Not all of the Incas succumbed, though. Learning of the slaughter at Cuzco and elsewhere, and fearing their own, many withdrew to the faraway reaches of the mountain jungles.
The most famous of their abandoned hideways is where I’m headed. The lost city of Machu Picchu. Spirits willing.
Discovered in 1911 by a professor from Yale, Machu Picchu is hard to get to. Five days by foot across stony frozen passes, along vertiginous crevasses, past brightly-coloured wild orchids, in the shadow of serrated snow-capped peaks, suspension bridges, wild rivers.
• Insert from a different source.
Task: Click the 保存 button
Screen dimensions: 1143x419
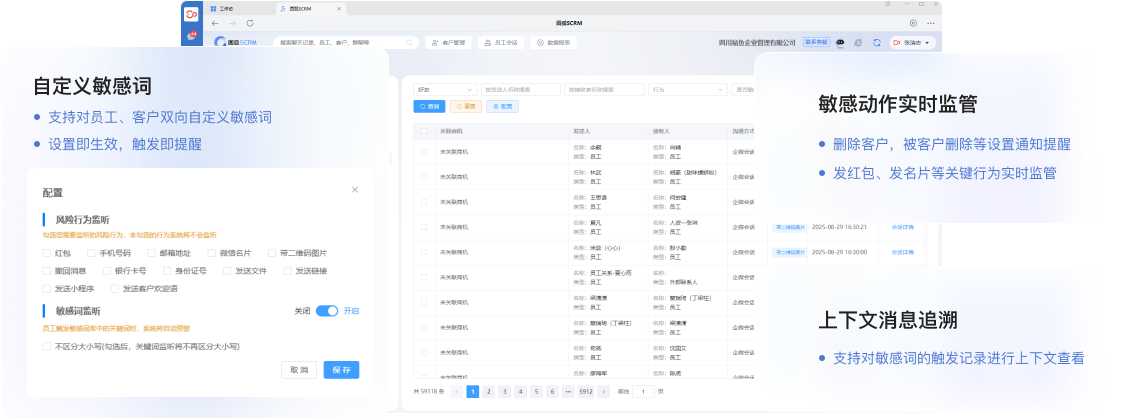Action: pyautogui.click(x=341, y=370)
The trail is beautiful going but tough. Treacherous rocky paths and staircases — one foot wrong and you’ll do an ankle, knee or worse — are constant pitfalls for the unwary. I limp in, up and over the Inti Punku/Sun Gate ridge, knees considerably worse for wear.
It’s little wonder the wicked Pizarro brothers never found Machu Picchu. Outsiders would only ever find it by accident, which is exactly how Hiram Bingham did so a century ago.
In 1911, Machu Picchu was an overgrown ruin Bingham mistook for Vilcabamba, believed the last stronghold hideaway of the Incas. His stunning find sent an electric shock through the world of archaeology.
The day I arrive, it’s still red-hot _ a favourite in a huge world-wide 100-million vote for the New 7 Wonders of the World. The place is buzzing with hundreds of tourists pouring over the site, 2350 metres above sea level.
Down in Aguas Calientes celebrations are in full swing. Cusqueno beer, pisco sour cocktails and cachasa caiparinhas you might drive your car on are all disappearing fast. Raucous Santana riffs are stripping the lurid paint from the town’s walls, so too the village brass band and classical music blasting from the town square’s stage. Even builders are dancing on the church roof.
The following day, it’s officially listed as a maravillo — in company with the Great Wall of China, the Taj Mahal, Rome’s Colloseum, the ancient city of Petra, Rio’s Christ Redeemer statue and Mexico’s Chich aacén Itz aacá.
I get back up the mountain by 7am to beat the rush, which I do by about 10 minutes.